Вечером Омехин взял винтовку, переменил обойму и почему-то снял с сапог шпоры, хотя он очень любил ходить в шпорах. Ружье ему показалось очень тяжелым, ночь – непереносно душной, и только было хорошо то, что не видно было во тьме гор.
Он сел недалеко от мостика через поток. Воды словно убавилось. Пахла она цветливыми горными запахами. Омехин не спал вторую ночь, и потому все ему казалось почему-то соленым. Виски тучнели, и тьма ночи была непереносно тягучей.
Под ногами, казалось, сыпались-сыпались мелкие, острые, как иглы, камушки. Костры в лагере потухли, и скоро вернулся через мост патруль. Мужики громко хохотали, и один из них скинул в поток горсть горных орехов.
Так Омехин сидел долго. Ноги свела тесная боль в жилах. Ружье он отложил в сторону. Где-то на небе мелькнуло пятнышко зеленого с желтым рассвета, и здесь он услышал заглушённый топот.
Всадник медленно, со стороны лагеря, приблизился к мосту. Постоял немного и громким шепотом понукнул лошадь. Лошадь четко ударила копытами.
– Палейка, ты? – окликнул его Омехин. Всадник дрогнул и неестественно громко выкрикнул:
– Я!
– Подними голову выше. Я тебе покажу, куда надо бегать. Омехин плотно, согласно уставу, прижал к плечу ложе винтовки.
Лошадь шарахнулась от выстрела, прыгнула два раза и с пустым седлом помчалась обратно в лагерь.
Омехин перевернул труп, из бокового кармана гимнастерки достал пакет, завернутый в синий мадьярский платок. Там было немного денег и документы Палейки. И документы и деньги он кинул в воду вслед за трупом, а платок сунул в карман.
Затем он, неизвестно для чего, разжег костер из саксаула. Закурил и разложил перед собой платок. Достал веточку с горящим концом и проткнул платок посредине. Запахло гарью, и палочкой же Омехин швырнул платок в костер. Подошедшему же секретарю штаба сказал:
– Надо мне сегодня картину ту досмотреть, что татары помешали. Какая, интересно, мораль получилась из ихней любви.

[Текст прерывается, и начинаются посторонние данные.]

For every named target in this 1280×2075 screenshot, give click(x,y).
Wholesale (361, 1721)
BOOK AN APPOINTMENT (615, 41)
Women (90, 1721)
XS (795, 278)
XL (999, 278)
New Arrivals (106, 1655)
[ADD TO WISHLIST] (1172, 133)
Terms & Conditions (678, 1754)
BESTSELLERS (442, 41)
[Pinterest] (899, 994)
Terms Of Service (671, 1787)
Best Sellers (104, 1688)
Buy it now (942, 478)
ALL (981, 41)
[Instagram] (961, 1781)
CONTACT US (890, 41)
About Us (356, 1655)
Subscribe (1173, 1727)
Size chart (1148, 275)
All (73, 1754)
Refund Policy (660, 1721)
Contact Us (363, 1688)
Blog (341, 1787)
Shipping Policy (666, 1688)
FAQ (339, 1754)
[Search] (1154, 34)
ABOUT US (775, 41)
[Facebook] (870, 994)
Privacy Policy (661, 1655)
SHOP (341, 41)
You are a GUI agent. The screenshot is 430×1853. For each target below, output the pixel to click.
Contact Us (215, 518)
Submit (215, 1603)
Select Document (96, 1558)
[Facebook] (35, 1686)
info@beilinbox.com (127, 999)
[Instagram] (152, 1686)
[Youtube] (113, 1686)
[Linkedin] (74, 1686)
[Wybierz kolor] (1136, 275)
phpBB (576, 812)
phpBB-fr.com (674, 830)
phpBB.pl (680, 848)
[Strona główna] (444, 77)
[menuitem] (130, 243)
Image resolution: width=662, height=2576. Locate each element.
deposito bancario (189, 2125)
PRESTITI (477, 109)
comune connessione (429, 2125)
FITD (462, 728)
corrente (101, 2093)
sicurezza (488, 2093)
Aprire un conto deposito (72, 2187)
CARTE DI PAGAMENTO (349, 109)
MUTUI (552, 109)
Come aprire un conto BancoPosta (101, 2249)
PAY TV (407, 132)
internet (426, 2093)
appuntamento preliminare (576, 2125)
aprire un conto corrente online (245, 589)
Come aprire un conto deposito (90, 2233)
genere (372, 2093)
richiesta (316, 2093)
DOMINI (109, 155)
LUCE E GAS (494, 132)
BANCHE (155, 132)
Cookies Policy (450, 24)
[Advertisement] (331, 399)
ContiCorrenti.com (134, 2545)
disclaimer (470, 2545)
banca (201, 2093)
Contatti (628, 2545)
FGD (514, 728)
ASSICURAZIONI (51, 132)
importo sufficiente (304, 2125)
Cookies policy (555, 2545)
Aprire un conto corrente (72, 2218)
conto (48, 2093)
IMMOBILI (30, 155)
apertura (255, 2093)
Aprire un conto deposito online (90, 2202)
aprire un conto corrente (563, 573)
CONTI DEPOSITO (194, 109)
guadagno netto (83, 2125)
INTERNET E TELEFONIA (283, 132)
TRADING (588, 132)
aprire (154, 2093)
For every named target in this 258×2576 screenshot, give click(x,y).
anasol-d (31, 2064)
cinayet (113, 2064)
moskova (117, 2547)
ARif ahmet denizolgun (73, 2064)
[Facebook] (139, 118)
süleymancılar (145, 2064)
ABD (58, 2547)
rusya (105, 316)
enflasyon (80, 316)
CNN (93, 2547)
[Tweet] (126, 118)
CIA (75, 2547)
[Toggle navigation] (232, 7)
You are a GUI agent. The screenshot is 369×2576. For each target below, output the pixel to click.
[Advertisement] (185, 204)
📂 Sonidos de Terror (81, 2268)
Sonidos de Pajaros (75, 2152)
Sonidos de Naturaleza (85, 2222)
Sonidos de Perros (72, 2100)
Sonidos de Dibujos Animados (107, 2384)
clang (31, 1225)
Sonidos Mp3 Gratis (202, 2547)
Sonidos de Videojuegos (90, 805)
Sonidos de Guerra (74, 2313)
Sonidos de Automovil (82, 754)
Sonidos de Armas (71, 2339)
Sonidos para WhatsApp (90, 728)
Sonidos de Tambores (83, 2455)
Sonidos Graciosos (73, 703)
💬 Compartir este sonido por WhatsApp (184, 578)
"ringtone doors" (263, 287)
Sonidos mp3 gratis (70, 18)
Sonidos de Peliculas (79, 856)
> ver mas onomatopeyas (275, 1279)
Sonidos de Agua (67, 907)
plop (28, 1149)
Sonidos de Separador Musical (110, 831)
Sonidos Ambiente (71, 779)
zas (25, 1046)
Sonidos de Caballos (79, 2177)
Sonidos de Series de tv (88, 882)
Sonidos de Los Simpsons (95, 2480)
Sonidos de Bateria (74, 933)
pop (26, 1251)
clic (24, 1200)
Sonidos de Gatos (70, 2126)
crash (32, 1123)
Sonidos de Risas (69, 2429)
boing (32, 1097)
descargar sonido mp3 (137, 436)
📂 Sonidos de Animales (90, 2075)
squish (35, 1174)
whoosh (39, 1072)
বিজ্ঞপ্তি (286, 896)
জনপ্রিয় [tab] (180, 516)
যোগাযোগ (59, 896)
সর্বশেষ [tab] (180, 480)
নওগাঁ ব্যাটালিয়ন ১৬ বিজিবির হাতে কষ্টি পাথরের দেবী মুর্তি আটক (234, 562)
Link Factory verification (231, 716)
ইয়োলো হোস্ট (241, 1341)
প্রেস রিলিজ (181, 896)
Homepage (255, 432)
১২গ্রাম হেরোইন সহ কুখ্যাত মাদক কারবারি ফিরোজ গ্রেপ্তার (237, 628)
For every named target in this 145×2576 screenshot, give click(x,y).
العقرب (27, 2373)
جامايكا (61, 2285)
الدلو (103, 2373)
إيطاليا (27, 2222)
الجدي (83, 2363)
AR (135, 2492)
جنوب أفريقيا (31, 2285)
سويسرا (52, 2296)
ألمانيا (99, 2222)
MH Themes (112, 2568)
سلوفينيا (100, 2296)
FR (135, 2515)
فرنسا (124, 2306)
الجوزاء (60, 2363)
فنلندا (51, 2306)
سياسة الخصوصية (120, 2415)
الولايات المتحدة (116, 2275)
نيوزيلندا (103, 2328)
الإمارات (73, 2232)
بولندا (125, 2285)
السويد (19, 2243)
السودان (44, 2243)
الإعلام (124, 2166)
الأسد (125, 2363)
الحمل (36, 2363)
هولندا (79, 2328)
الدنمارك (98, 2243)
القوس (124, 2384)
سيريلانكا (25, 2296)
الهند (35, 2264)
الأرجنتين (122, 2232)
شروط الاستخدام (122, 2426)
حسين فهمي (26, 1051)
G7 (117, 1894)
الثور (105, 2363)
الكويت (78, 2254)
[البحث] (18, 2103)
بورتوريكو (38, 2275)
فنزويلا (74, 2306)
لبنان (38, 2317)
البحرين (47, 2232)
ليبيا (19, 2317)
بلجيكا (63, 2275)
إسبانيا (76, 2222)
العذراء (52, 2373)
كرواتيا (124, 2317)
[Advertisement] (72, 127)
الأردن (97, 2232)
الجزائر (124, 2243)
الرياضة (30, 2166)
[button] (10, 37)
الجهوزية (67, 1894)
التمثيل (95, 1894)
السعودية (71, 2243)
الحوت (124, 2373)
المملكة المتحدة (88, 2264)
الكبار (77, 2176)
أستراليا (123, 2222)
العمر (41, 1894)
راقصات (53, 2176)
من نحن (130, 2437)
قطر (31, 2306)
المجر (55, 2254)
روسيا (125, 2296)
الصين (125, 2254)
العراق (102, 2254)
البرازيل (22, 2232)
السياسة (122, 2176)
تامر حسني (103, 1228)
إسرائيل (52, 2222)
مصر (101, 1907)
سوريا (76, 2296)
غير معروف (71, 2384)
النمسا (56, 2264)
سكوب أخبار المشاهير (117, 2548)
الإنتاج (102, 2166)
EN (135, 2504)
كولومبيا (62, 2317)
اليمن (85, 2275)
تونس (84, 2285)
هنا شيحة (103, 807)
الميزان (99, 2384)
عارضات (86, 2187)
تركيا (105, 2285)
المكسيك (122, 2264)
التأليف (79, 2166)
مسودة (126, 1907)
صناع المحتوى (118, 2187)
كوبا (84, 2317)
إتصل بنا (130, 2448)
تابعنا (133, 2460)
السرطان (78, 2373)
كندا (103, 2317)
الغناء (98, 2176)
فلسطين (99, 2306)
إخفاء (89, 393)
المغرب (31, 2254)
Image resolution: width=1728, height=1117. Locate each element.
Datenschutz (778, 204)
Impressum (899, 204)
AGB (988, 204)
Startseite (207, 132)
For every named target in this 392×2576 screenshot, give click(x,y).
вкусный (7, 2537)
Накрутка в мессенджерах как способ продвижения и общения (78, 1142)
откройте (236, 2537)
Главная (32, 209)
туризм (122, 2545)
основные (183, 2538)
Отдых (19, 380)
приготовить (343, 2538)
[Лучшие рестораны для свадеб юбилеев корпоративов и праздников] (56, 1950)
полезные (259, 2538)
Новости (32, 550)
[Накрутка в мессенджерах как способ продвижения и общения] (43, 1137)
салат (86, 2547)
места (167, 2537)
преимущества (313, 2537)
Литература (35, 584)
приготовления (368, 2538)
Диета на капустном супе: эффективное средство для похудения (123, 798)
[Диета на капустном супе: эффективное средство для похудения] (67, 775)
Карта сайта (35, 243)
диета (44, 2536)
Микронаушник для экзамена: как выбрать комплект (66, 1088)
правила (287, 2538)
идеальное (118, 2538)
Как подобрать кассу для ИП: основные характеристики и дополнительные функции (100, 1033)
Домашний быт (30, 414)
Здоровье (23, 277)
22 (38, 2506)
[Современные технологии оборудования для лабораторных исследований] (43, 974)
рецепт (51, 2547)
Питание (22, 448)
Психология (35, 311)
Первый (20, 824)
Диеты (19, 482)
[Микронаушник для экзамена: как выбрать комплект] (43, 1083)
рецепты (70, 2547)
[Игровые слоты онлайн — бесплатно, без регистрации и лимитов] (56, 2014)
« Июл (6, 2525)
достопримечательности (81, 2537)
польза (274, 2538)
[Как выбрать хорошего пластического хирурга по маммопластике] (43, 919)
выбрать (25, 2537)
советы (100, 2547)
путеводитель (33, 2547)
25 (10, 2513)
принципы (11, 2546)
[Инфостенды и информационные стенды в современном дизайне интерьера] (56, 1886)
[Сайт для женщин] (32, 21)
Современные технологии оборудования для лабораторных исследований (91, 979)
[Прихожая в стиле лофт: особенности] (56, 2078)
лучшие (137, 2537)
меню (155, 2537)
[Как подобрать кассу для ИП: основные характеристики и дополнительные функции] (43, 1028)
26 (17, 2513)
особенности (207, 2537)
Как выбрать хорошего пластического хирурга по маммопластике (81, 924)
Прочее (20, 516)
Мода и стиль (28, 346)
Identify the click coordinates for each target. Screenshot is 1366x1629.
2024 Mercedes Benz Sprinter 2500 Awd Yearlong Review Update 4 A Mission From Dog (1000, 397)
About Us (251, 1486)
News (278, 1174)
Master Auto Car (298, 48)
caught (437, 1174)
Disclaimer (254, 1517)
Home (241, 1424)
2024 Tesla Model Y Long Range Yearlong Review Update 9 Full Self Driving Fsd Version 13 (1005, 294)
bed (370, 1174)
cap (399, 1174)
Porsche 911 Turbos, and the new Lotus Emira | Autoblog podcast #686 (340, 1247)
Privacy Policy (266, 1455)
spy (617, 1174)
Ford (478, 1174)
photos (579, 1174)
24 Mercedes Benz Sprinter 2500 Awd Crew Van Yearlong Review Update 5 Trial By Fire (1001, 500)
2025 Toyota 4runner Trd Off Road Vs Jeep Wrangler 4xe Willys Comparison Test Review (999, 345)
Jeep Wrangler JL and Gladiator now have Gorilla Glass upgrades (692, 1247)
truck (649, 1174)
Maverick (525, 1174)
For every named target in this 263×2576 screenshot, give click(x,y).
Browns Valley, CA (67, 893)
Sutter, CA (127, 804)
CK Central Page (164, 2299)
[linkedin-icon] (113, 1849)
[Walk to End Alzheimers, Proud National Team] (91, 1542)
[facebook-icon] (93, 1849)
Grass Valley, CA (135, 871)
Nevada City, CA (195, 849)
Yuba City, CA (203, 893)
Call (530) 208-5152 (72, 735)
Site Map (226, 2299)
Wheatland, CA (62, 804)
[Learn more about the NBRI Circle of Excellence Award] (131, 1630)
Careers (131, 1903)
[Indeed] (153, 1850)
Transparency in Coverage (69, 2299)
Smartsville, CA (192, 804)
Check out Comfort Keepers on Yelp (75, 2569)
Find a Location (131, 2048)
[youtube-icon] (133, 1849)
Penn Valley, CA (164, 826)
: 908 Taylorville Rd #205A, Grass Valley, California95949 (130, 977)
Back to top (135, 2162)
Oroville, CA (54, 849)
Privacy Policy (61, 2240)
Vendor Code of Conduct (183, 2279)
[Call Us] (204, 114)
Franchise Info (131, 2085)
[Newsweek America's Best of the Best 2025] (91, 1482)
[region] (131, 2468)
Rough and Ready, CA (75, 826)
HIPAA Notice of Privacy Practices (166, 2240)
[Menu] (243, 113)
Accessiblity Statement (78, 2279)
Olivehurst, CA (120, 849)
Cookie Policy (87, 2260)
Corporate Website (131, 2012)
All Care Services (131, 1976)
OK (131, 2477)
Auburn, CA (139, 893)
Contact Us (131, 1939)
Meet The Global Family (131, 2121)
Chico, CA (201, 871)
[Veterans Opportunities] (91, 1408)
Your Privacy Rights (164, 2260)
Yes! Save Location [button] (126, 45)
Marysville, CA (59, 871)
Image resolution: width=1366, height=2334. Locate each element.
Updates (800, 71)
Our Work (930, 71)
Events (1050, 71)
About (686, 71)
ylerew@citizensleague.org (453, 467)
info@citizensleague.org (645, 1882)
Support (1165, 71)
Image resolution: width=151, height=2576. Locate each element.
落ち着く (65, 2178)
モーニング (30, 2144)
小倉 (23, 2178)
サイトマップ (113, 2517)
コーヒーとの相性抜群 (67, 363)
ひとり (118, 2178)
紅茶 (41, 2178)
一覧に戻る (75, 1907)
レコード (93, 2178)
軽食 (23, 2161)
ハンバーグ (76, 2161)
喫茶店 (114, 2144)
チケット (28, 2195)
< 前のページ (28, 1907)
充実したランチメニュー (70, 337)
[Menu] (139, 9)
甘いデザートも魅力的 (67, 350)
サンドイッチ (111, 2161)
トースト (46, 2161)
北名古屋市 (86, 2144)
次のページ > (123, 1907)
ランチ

– Нельзя ее досмотреть, товарищ комиссар, – ответил ему секретарь.
– Пошто же я не могу ее досмотреть?
– Оттого, что две недели назад уже как демонстратор, товарищ Глушков, отъехал в другую сторону, с вашего же разрешения переменив ослов на лошадей, потому что ослы, как известно, были задраны волками за отсутствием стадности и наблюдения.
– Две недели?
– Так точно.
– Ишь ты, жизнь-то как идет. Жизнь идет прямо… – но не докончил, как именно идет у него жизнь, так и не докончил товарищ Омехин. Только ухмыльнулся.
Камень в горах тугой и броский. Веселая и зеленая под ними земля. Солнечный пламень в горах потух, и облака, как пепел на костре человека, закрыли камни.
Под руку попалась трава. Экая гайдучья трава: не разжевать ее, не раздавить.
И все же через гайдучьи травы, через пески откуда-то от Тюмени, через уральские и иные степи, через партизанский отряд товарища Омехина пробирается дальше агитатор, демонстратор и вообще говорун Евдоким Петрович Глушков.